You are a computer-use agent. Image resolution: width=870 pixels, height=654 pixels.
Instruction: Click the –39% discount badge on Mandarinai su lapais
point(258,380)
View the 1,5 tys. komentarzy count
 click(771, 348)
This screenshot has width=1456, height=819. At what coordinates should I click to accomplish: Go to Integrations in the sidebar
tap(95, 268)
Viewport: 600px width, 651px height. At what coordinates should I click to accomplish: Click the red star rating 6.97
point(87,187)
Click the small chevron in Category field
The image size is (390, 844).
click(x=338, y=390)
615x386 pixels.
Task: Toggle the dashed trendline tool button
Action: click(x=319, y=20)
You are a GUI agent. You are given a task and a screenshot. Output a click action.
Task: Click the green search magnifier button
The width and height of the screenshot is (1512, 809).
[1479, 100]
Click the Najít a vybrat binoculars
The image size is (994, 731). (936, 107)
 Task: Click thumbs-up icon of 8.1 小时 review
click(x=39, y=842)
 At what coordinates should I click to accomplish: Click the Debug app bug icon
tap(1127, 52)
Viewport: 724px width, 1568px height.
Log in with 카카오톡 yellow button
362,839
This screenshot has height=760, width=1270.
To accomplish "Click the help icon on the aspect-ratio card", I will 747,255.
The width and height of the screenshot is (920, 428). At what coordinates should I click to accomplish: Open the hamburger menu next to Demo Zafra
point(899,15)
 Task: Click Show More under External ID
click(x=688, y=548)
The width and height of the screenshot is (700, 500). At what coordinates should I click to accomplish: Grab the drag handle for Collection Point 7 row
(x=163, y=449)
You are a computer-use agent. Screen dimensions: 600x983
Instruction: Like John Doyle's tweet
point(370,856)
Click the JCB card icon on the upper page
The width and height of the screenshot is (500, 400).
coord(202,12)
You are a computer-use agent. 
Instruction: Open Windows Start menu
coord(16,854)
- - - - - - -
**Required action**
Check each line above for "computer" and return the ones that have it.

**Solution to this problem**
You are a computer-use agent. Image resolution: width=870 pixels, height=654 pixels.
You are a computer-use agent. Screen dimensions: 600x983
You are a computer-use agent. 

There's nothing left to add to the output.